Data for permutation cluster 1samp test

Dear MNE community,

I have data from 40 subjs collected in three different sessions. I want to check for differences in those sessions regarding the time-frequency analysis (morlet waves) and the ERPs using the non-parametric cluster-level test: ‘mne.stats.permutation_cluster_1samp_test()’.

This function takes an array ‘X’ as input and I would like to prepare my data to fit in this function and I don’t know how to save it properly.

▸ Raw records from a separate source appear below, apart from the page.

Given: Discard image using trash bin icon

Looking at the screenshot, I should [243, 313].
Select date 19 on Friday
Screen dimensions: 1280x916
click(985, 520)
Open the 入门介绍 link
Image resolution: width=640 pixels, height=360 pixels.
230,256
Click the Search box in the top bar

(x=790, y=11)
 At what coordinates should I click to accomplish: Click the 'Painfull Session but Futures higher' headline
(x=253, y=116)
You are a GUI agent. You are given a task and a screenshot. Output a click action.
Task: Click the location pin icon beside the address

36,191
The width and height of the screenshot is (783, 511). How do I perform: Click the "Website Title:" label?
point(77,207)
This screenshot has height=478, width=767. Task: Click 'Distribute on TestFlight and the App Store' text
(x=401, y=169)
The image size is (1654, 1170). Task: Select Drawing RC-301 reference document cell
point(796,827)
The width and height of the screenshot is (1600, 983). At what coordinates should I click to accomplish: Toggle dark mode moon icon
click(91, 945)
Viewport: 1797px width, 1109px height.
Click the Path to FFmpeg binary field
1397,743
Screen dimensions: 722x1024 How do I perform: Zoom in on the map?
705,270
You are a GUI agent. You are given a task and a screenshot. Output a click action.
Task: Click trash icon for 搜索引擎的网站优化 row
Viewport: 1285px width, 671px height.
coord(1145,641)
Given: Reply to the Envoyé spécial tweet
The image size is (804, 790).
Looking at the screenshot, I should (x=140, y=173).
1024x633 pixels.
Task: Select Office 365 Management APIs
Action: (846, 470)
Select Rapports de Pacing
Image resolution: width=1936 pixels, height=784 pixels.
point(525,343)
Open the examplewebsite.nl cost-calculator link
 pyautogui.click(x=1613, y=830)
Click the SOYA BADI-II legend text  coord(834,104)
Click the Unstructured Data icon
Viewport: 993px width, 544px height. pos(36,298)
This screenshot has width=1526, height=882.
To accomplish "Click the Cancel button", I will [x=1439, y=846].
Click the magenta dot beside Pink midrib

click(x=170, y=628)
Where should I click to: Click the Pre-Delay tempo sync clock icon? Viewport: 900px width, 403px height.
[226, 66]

I’m considering preparing a for loop that, in every iteration, preprocesses data from one subject, and then saves it as a fif file. I’ll repeat it for every session.

Here is one example of how I save data from session 1, subj 1:

For ERPs:

# Obtain evoked data from Epochs

evoked = epochs.average()
# Save it
evoked.save(".../session_1/p01_1_Evoked-ave.fif")

For TFRs:

# Obtain TFRs data from Epochs

freqs = list(range(3, 38))
tfr_evoked = tfr_morlet(epochs_Tfr['OGT'], freqs, 6, return_itc=False, n_jobs=8)

tfr_evoked.save(".../session_1_Tfr/p01_1_Tfr-ave.fif")

So after saving all files in its corresponding folders, e.g. session_1; session_2 (for ERPs); session_1_Tfr, session_2_Tfr (for TFRs)… can I use the function ‘read_evoked’ to get the saved data from the fif files and then save them as an array and then use it as input for the function ‘spatio_temporal_cluster_1samp_test’? How can I save this array? Would it work for both ERP and TFR data? At last but not least. Is there a standard way of performing group level analysis in MNE? Special functions that analyse data from all subjects and sessions, without having to use a for loop?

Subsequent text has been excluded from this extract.